Metrik es un caso extremo, pero en su país la homologación y los trámites constituyen un vicio nacional tan extendido que ríete de los franceses con sus quesos, o de los griegos a la hora de la siesta. Las normas no solo afectan a productos industriales como tuercas, latas de refresco, sellos de correos y papel, sino también a cosas de lo más impensable como la longitud del césped en los jardines, el color de la ropa interior de señora y hasta las mismas sentencias judiciales, elaboradas en forma de impreso para quitarle al magistrado un trabajo que después se le reintegra de manera desproporcionada en forma de seminarios para la ISO-15000 o evaluaciones de 180 grados.

El gran inconveniente” me explicó, “es que si no hay un recuadro correspondiente al delito tipificado te pueden recurrir la sentencia, y luego se arma un follón tremendo. De todos modos eso resulta preferible a caerse de una aeromotocicleta viendo como tu pierna desciende por separado a cinco metros de distancia, ¿no le parece?”. Al oirle mascullar semejante parida, mostrando sus incisivos como un conejo mientras reía, sentí deseos de propinarle un puntapié en su oficioso culo.

Aquel suplicio se prolongó después de la hora de comer, hasta que vino un chambelán para transmitir un aviso urgente. Una tribu bárbara asentada en las fronteras del reino se había negado a adoptar los nuevos bidones de aluminio estándard para la leche de sus cabras. El Príncipe Metrik, compungido y visiblemente nervioso, se marchó tras haberse disculpado por tener que interrumpir nuestra interesante charla. En aquel momento asuntos más perentorios recababan su atención: hacer frente a una grave crisis nacional que podía significar la guerra con los nómadas, pero que para mí, sin lugar a dudas, supuso un alivio providencial.

Por la noche me sentía cansado y de mala leche.
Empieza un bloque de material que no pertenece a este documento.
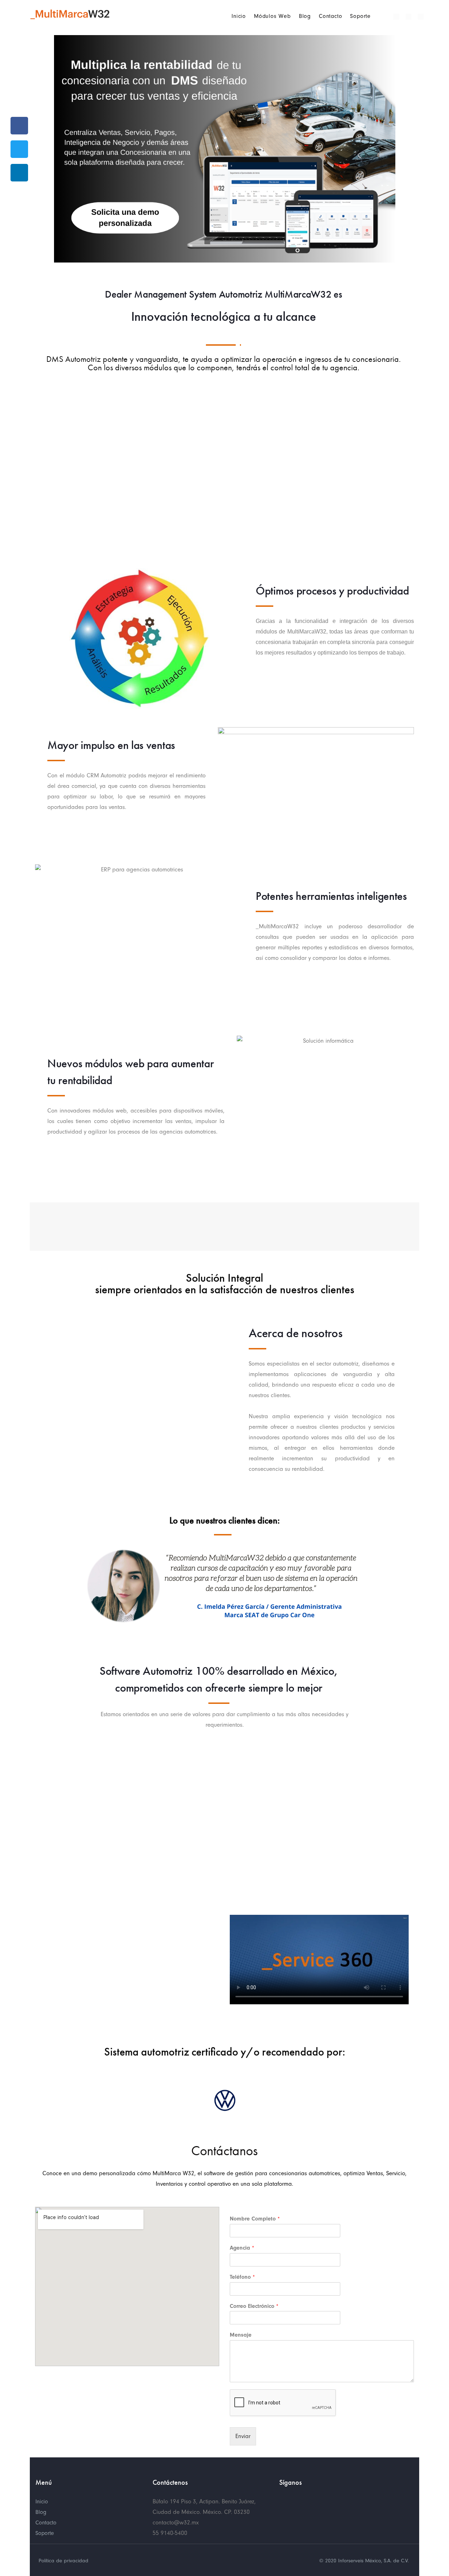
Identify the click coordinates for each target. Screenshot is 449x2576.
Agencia (242, 2248)
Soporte (360, 16)
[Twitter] (408, 17)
Encontré a Dale sentada frente a la cómoda, cepillándose sus largos y sedosos cabellos negros. “¡Qué mala cara tienes!” me dijo. “¿Te lo has pasado bien con Metrik?”. Fui franco en mi respuesta, y algo sarcástico con nuestro anfitrión, por lo que ella consideró oportuno reprenderme: “No seas duro con él, cariñazo. No es mal tipo. El hombre hace lo que puede por mostrarse amable…”

Sobre todo contigo” le respondí, intentando mostrar mi sonrisa más canallesca y lasciva -algo que decididamente jamás se me dará bien, porque soy un pésimo actor. Tengo menos facultades interpretativas que Tom Cruise en La Guerra de los Mundos-. “Ya me he dado cuenta de cómo te mira el escote”. Tuve que apartarme para esquivar la trayectoria del cepillo, que pasando de largo fue a dar contra un higo chumbo cantarín, arrancándole un chillido de dolor. Dale y yo nos pusimos a pelear sobre la cama. Hicimos unas risas, y lo que vino a continuación no es apto para todos los públicos.